The results of this study showed that among all studied coffee, the Turkish coffee dark roasting decreased significantly (P<0.05) serum triglycerides, total cholesterol, LDLc, VLDLc, and total lipids, while it elevated HDLc concentration. Moreover, Instant coffee had also favorable effects on blood lipids. In agreement with our results, Yukawa et al. [31] found that serum levels of total cholesterol and LDLc significantly decreased after coffee consumption. In addition, Kempf et al. [12] found that coffee increases HDL cholesterol, which may protect against the development of atherosclerosis.
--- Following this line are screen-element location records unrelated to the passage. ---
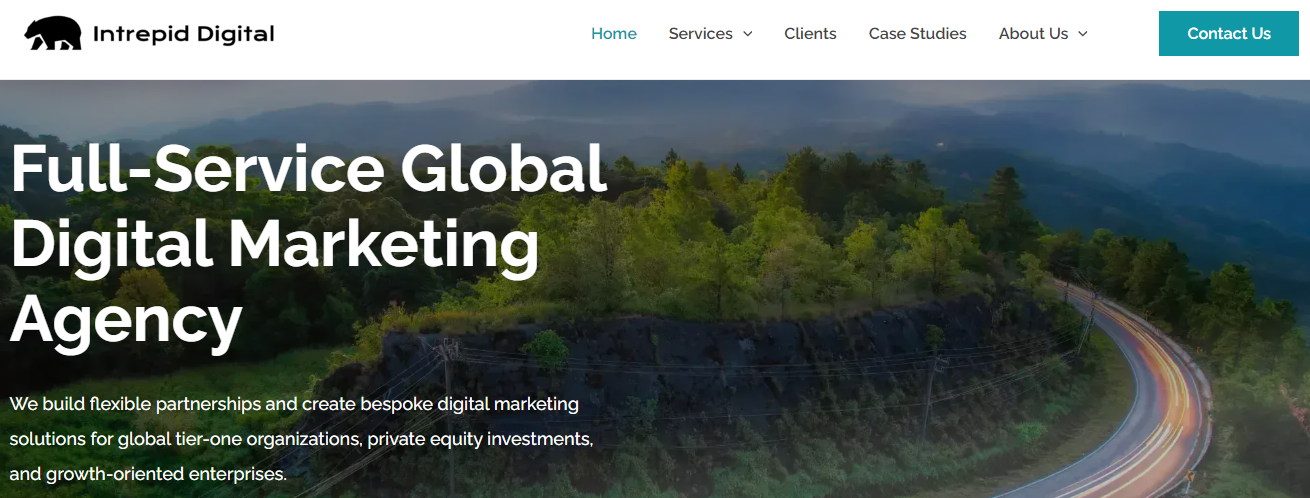
Task: Expand the chevron beside Services
Action: (x=747, y=34)

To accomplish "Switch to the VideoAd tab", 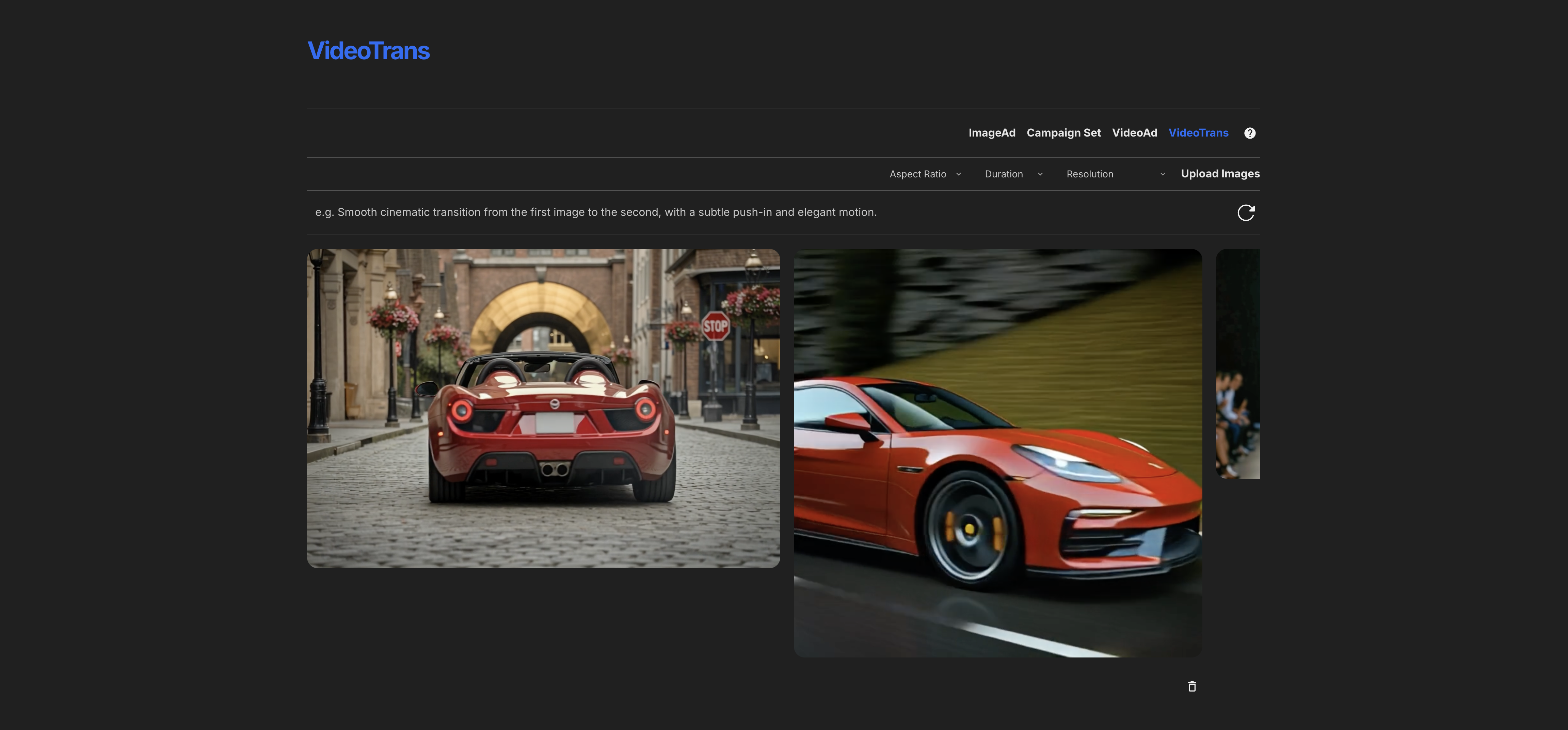I will (1135, 132).
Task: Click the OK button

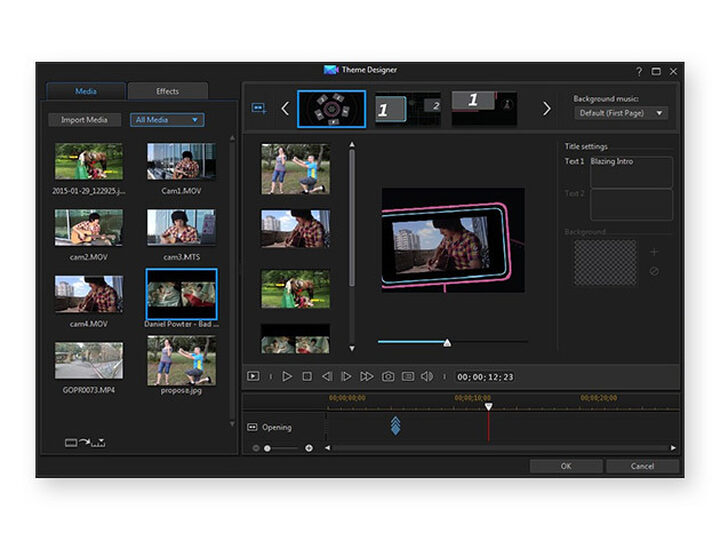Action: (565, 466)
It is well known that coffee contains cholesterol-raising compounds known as cafestol and kahweol [32-34]. However, our results showed that dark roasted coffee and instant coffee decreased serum cholesterol, we assume that most of cafestol and kahweol may be precipitated in dark roasted coffee or not fully extracted in Instant coffee. In addition, coffee contained besides caffeine hundreds of biologically active compounds e.g., phenolic polymers and chlorogenic acids. Several studies [35-38] reported that coffee polyphenols and chlorogenic acid reduce cholesterol levels. However, little has been reported about the mechanism of action of these substances: it has been reported only that chlorogenic acids inhibits cholesterol biosynthesis [36,37]. Moreover, Harumi et al. [39] found that phenolic acids of coffee enhance cholesterol efflux and decrease its blood concentrations. In addition, roasted coffee contain Quinides [40] that may have favorable effects on serum cholesterol and blood lipids.
Regarding the effect of roasting, medium roasted coffee in our study increased cholesterol, LDL, and total lipids, these findings were supported by findings obtained by Telma et al. [41] who found that both light and medium coffee roasts increase plasma total cholesterol and LDLc.
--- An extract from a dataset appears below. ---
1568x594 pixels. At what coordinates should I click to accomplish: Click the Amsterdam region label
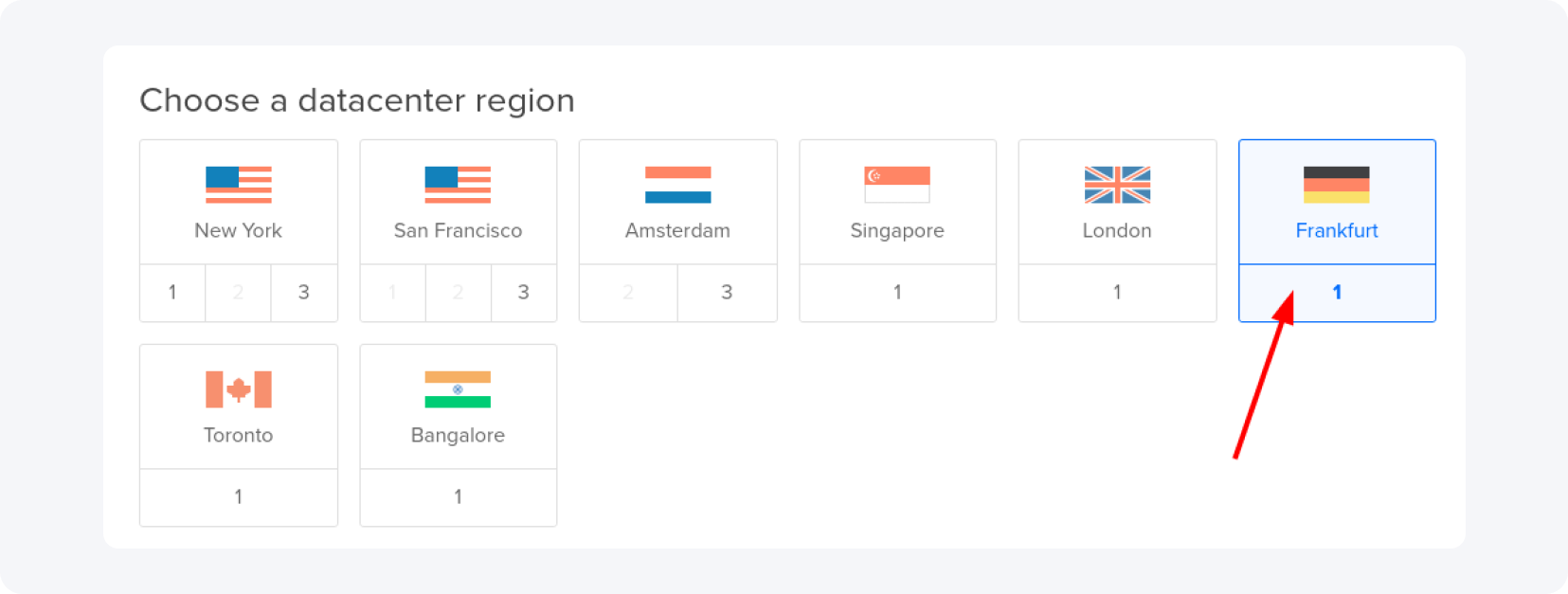coord(677,231)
Although roasted Turkish coffee had slightly more caffeine [42] but we think that caffeine had no effect on blood lipids. The results of this study showed that Turkish dark coffee and Instant coffee had decreased the concentrations of cholesterol and other blood lipids, meanwhile the Turkish coffee contain approximately double fold of caffeine occurred in Instant coffee (approximately 84.7 mg vs. 37 mg of caffeine per 100 ml respectively) [42,43].
In comparison with other preparations of coffee, we assume that dark roasted coffee may contain biologically active compounds that are formed during the roasting process and these compounds are responsible for reduction of serum total cholesterol, LDLc and blood lipids. Meanwhile, we postulated that dark roasting decreased cholesterol-raising compounds in coffee.
Conclusion
In conclusion, moderate amounts of Turkish coffee dark roasting (without foam) have desirable effects and may reduce concentrations of serum total cholesterol, LDLc, and total blood lipids.